She was going to find somebody, and when that happened, there'd be an amicable divorce and she'd go on her way, and Nico and Holly would see her all the time, and it would be good, because then Hazel would be living life on her own terms and that's all he wants for her.
That's how this was supposed to go.
"You are so stupid," Hazel whispers, so fondly that Nico closes his eyes, overwhelmed. "You are my brother. You are my husband."
It's the way she says it, the way she says it, her voice dropping like she's tipping headfirst into a grave, that convinces him, that floods through him. He looks at her, and the whole world is her hair and her eyes and the remnants of lip gloss on the edges of her mouth, and Nico puts his hands on her skin because it's either that or drown.
"Are we going to?" he asks, has to know. "Are we going to fall in love?"
Her hands are on his face again.
"We're already in love. We always have been," she responds, and she says it with the finality of a tectonic shift. "Now we're just deciding it's what we want."
-
Holly's ninth birthday falls on the second of November, which this year turns out to be a chilly, grey-skied day, like someone had flung a sheet across it in preparation of leaving on holiday, or else like they were going to tuck it into the closet until winter was over.
She'd picked the day herself when she was younger, since neither Nico nor Hazel had any idea when her actual birthday was and had just sort of been celebrating it roughly the same time every year, whenever they had the spare money for cake and candles. After studying a calendar for a very long time in the solemn way of children who couldn't read yet, Holly had picked All Soul's Day, the second day of the Dia de Muertos celebrations -- which Leo had informed them meant that they were officially raising the world's most morbid child, congratulations.

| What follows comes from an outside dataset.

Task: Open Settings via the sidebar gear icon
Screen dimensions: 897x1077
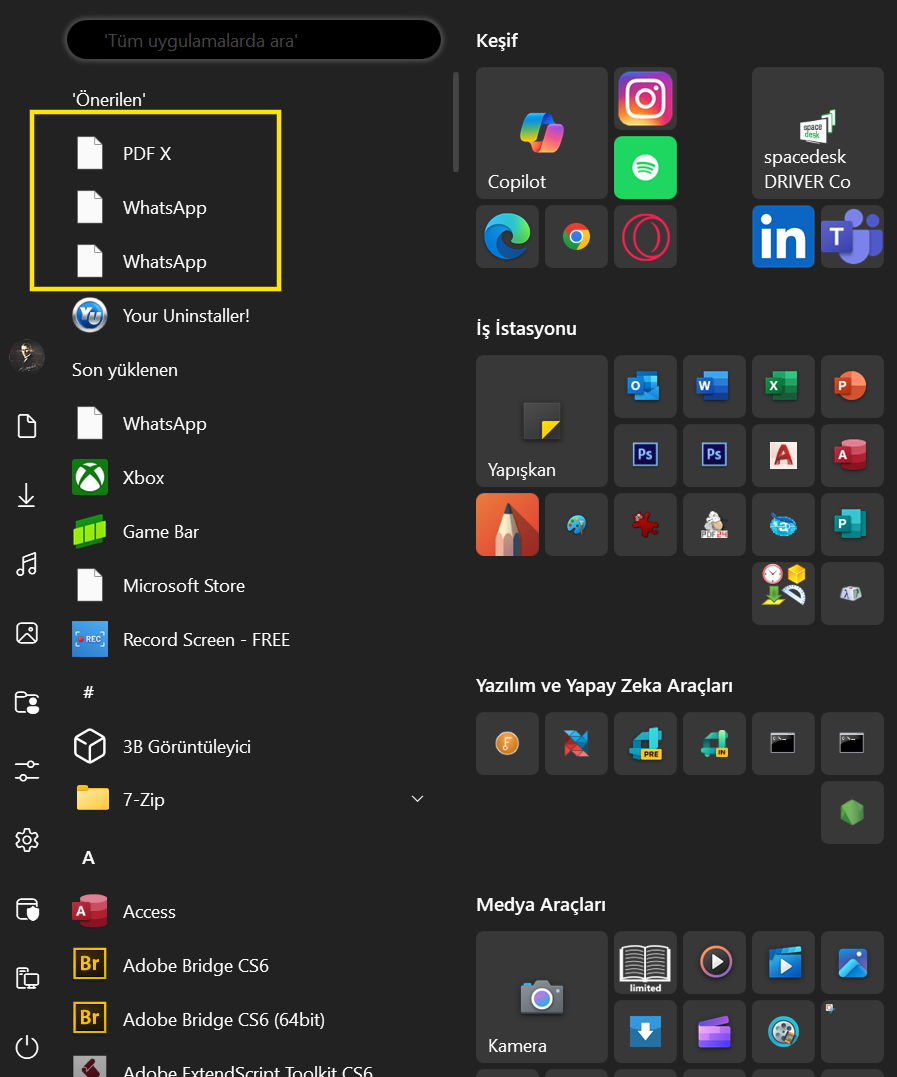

When she gets older, bro, you should ask her if she wants to be called Wednesday Addams.
That reference is lost on me, Leo, Nico had lied. Paul and Sally had The Addams Family on Netflix.
This year, Holly asks Katie for a treehouse. The gum tree is big enough, she insists. And it'd overlook the entire neighborhood!
"I don't think so," replies Katie, sounding a little disconcerted. "A wooden treehouse? How would you feel if we picked off some pieces from the corpse of one of your friends and asked you to carry them for the rest of your life?"
"Oh," says Holly. "I didn't think of it like that."
"I mean, don't get me wrong, carrying your fallen comrades is metal as hell, little shrub, but I'd feel bad asking our friend to do that, don't you?"
They're a little tight on money this year, since Nico got hit with a penalty for failing to pay his ticket on time and, shockingly, "but I died and everybody was too busy trying to bring me back to pay my traffic tickets by deadline!" isn't an excuse the police department accepts. So Holly's party is pretty small; she and a couple friends from school, sans Betsy, had gone to the skate park earlier ("she has friends!" Nico had exclaimed with quiet, fond delight, and Hazel squeaked back, "I know!" with utter glee, and they clutched at each other,) and now it's just her and her parents and Katie in the backyard, waiting on the cake to finish baking so they can sing "Happy Birthday" and open presents.
They did arrange one surprise for her, though, and they arrive presently.
"Hello there!" a voice sounds out from further down the hill. "I heard there's a birthday girl on these premises today!"
Holly's face lights up, and she hops up off the ground to go tearing around the corner of the house, calling back, "Percy? Percy! Annabeth!"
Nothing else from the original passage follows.